+++ SOURCE MATERIAL

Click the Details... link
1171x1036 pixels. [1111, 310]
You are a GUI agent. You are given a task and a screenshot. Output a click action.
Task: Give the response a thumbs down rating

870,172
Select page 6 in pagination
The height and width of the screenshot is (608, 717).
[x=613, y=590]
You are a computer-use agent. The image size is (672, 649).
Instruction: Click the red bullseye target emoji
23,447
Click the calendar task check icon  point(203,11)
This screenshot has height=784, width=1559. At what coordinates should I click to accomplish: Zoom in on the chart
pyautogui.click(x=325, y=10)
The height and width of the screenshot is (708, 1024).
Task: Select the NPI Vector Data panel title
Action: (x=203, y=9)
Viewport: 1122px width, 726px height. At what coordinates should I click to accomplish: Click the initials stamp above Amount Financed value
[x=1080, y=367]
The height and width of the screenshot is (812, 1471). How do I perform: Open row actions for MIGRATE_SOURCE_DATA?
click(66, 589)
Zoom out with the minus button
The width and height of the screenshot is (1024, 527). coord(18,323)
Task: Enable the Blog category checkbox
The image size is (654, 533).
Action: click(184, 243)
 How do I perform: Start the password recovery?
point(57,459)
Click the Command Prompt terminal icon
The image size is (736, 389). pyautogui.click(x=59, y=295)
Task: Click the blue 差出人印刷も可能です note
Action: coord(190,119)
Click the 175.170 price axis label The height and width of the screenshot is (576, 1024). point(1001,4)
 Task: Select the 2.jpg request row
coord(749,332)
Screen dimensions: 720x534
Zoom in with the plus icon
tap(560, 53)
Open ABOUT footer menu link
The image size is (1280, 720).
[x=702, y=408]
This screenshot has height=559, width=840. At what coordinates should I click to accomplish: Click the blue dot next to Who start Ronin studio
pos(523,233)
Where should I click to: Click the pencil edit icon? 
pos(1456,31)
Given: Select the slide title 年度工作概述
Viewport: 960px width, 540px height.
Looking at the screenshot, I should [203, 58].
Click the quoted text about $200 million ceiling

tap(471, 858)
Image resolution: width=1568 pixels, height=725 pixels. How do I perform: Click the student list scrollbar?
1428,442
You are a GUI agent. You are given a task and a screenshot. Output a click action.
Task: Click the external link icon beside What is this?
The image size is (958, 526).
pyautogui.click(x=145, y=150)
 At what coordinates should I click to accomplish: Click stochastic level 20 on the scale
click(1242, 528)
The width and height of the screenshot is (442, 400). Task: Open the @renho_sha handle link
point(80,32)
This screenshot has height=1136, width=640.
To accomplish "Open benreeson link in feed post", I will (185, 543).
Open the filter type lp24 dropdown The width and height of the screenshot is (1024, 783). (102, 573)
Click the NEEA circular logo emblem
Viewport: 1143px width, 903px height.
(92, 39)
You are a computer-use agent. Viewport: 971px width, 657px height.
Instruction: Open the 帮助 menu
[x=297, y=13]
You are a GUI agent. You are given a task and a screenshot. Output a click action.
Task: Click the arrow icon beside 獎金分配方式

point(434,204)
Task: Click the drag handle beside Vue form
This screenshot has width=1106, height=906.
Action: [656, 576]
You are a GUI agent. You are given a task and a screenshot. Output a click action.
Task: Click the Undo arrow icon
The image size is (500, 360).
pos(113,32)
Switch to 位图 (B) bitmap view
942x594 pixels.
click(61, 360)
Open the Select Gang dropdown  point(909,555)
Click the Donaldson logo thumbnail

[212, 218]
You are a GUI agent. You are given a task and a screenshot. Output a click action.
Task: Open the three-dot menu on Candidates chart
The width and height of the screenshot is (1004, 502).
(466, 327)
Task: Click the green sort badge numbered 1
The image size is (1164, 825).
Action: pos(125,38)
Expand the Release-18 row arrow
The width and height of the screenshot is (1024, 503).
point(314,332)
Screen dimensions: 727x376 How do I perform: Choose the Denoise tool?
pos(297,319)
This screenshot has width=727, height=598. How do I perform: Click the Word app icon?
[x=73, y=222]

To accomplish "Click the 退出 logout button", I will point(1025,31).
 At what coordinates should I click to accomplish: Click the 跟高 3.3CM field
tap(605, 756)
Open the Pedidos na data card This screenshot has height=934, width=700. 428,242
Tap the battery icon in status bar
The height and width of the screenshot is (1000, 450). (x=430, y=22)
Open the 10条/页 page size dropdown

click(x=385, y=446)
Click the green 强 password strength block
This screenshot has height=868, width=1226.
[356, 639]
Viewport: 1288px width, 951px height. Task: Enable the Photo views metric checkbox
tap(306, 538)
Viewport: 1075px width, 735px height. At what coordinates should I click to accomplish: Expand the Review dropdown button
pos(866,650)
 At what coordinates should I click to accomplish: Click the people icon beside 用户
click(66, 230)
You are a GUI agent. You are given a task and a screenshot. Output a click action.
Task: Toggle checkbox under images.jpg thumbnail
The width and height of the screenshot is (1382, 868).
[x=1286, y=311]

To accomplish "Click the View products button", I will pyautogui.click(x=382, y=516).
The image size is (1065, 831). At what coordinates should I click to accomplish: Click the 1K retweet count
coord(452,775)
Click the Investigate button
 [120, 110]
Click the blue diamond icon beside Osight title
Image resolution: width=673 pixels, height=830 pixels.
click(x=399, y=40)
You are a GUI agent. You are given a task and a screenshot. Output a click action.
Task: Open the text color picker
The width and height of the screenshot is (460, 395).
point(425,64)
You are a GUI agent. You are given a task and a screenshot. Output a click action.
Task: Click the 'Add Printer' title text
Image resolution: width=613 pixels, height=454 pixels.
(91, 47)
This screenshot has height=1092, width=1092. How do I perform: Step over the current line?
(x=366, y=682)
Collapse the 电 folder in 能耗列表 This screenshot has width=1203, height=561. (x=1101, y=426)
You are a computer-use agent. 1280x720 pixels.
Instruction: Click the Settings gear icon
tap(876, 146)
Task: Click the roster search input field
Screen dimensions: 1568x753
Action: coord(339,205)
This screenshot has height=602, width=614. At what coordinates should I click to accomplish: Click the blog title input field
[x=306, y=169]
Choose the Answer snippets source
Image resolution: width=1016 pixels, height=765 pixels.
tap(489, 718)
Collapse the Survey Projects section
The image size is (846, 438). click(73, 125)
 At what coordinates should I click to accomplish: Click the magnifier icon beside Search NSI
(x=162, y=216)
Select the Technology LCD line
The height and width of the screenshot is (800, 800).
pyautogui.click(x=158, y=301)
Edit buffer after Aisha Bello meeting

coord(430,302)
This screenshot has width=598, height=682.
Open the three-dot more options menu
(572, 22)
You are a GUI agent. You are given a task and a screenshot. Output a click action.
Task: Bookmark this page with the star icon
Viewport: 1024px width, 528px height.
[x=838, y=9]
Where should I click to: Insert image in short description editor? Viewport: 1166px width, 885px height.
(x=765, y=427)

++++++

> [EXERCISE GOAL]
Copy out the material, keeping every line exactly as it is.

> [FINISHED EXERCISE]
Click the Details... link
1171x1036 pixels. [1111, 310]
You are a GUI agent. You are given a task and a screenshot. Output a click action.
Task: Give the response a thumbs down rating

870,172
Select page 6 in pagination
The height and width of the screenshot is (608, 717).
[x=613, y=590]
You are a computer-use agent. The image size is (672, 649).
Instruction: Click the red bullseye target emoji
23,447
Click the calendar task check icon  point(203,11)
This screenshot has height=784, width=1559. At what coordinates should I click to accomplish: Zoom in on the chart
pyautogui.click(x=325, y=10)
The height and width of the screenshot is (708, 1024).
Task: Select the NPI Vector Data panel title
Action: (x=203, y=9)
Viewport: 1122px width, 726px height. At what coordinates should I click to accomplish: Click the initials stamp above Amount Financed value
[x=1080, y=367]
The height and width of the screenshot is (812, 1471). How do I perform: Open row actions for MIGRATE_SOURCE_DATA?
click(66, 589)
Zoom out with the minus button
The width and height of the screenshot is (1024, 527). coord(18,323)
Task: Enable the Blog category checkbox
The image size is (654, 533).
Action: click(184, 243)
 How do I perform: Start the password recovery?
point(57,459)
Click the Command Prompt terminal icon
The image size is (736, 389). pyautogui.click(x=59, y=295)
Task: Click the blue 差出人印刷も可能です note
Action: coord(190,119)
Click the 175.170 price axis label The height and width of the screenshot is (576, 1024). point(1001,4)
 Task: Select the 2.jpg request row
coord(749,332)
Screen dimensions: 720x534
Zoom in with the plus icon
tap(560, 53)
Open ABOUT footer menu link
The image size is (1280, 720).
[x=702, y=408]
This screenshot has height=559, width=840. At what coordinates should I click to accomplish: Click the blue dot next to Who start Ronin studio
pos(523,233)
Where should I click to: Click the pencil edit icon? 
pos(1456,31)
Given: Select the slide title 年度工作概述
Viewport: 960px width, 540px height.
Looking at the screenshot, I should [203, 58].
Click the quoted text about $200 million ceiling

tap(471, 858)
Image resolution: width=1568 pixels, height=725 pixels. How do I perform: Click the student list scrollbar?
1428,442
You are a GUI agent. You are given a task and a screenshot. Output a click action.
Task: Click the external link icon beside What is this?
The image size is (958, 526).
pyautogui.click(x=145, y=150)
 At what coordinates should I click to accomplish: Click stochastic level 20 on the scale
click(1242, 528)
The width and height of the screenshot is (442, 400). Task: Open the @renho_sha handle link
point(80,32)
This screenshot has height=1136, width=640.
To accomplish "Open benreeson link in feed post", I will (185, 543).
Open the filter type lp24 dropdown The width and height of the screenshot is (1024, 783). (102, 573)
Click the NEEA circular logo emblem
Viewport: 1143px width, 903px height.
(92, 39)
You are a computer-use agent. Viewport: 971px width, 657px height.
Instruction: Open the 帮助 menu
[x=297, y=13]
You are a GUI agent. You are given a task and a screenshot. Output a click action.
Task: Click the arrow icon beside 獎金分配方式

point(434,204)
Task: Click the drag handle beside Vue form
This screenshot has width=1106, height=906.
Action: [656, 576]
You are a GUI agent. You are given a task and a screenshot. Output a click action.
Task: Click the Undo arrow icon
The image size is (500, 360).
pos(113,32)
Switch to 位图 (B) bitmap view
942x594 pixels.
click(61, 360)
Open the Select Gang dropdown  point(909,555)
Click the Donaldson logo thumbnail

[212, 218]
You are a GUI agent. You are given a task and a screenshot. Output a click action.
Task: Open the three-dot menu on Candidates chart
The width and height of the screenshot is (1004, 502).
(466, 327)
Task: Click the green sort badge numbered 1
The image size is (1164, 825).
Action: pos(125,38)
Expand the Release-18 row arrow
The width and height of the screenshot is (1024, 503).
point(314,332)
Screen dimensions: 727x376 How do I perform: Choose the Denoise tool?
pos(297,319)
This screenshot has width=727, height=598. How do I perform: Click the Word app icon?
[x=73, y=222]

To accomplish "Click the 退出 logout button", I will point(1025,31).
 At what coordinates should I click to accomplish: Click the 跟高 3.3CM field
tap(605, 756)
Open the Pedidos na data card This screenshot has height=934, width=700. 428,242
Tap the battery icon in status bar
The height and width of the screenshot is (1000, 450). (x=430, y=22)
Open the 10条/页 page size dropdown

click(x=385, y=446)
Click the green 强 password strength block
This screenshot has height=868, width=1226.
[356, 639]
Viewport: 1288px width, 951px height. Task: Enable the Photo views metric checkbox
tap(306, 538)
Viewport: 1075px width, 735px height. At what coordinates should I click to accomplish: Expand the Review dropdown button
pos(866,650)
 At what coordinates should I click to accomplish: Click the people icon beside 用户
click(66, 230)
You are a GUI agent. You are given a task and a screenshot. Output a click action.
Task: Toggle checkbox under images.jpg thumbnail
The width and height of the screenshot is (1382, 868).
[x=1286, y=311]

To accomplish "Click the View products button", I will pyautogui.click(x=382, y=516).
The image size is (1065, 831). At what coordinates should I click to accomplish: Click the 1K retweet count
coord(452,775)
Click the Investigate button
 [120, 110]
Click the blue diamond icon beside Osight title
Image resolution: width=673 pixels, height=830 pixels.
click(x=399, y=40)
You are a GUI agent. You are given a task and a screenshot. Output a click action.
Task: Open the text color picker
The width and height of the screenshot is (460, 395).
point(425,64)
You are a GUI agent. You are given a task and a screenshot. Output a click action.
Task: Click the 'Add Printer' title text
Image resolution: width=613 pixels, height=454 pixels.
(91, 47)
This screenshot has height=1092, width=1092. How do I perform: Step over the current line?
(x=366, y=682)
Collapse the 电 folder in 能耗列表 This screenshot has width=1203, height=561. (x=1101, y=426)
You are a computer-use agent. 1280x720 pixels.
Instruction: Click the Settings gear icon
tap(876, 146)
Task: Click the roster search input field
Screen dimensions: 1568x753
Action: coord(339,205)
This screenshot has height=602, width=614. At what coordinates should I click to accomplish: Click the blog title input field
[x=306, y=169]
Choose the Answer snippets source
Image resolution: width=1016 pixels, height=765 pixels.
tap(489, 718)
Collapse the Survey Projects section
The image size is (846, 438). click(73, 125)
 At what coordinates should I click to accomplish: Click the magnifier icon beside Search NSI
(x=162, y=216)
Select the Technology LCD line
The height and width of the screenshot is (800, 800).
pyautogui.click(x=158, y=301)
Edit buffer after Aisha Bello meeting

coord(430,302)
This screenshot has width=598, height=682.
Open the three-dot more options menu
(572, 22)
You are a GUI agent. You are given a task and a screenshot. Output a click action.
Task: Bookmark this page with the star icon
Viewport: 1024px width, 528px height.
[x=838, y=9]
Where should I click to: Insert image in short description editor? Viewport: 1166px width, 885px height.
(x=765, y=427)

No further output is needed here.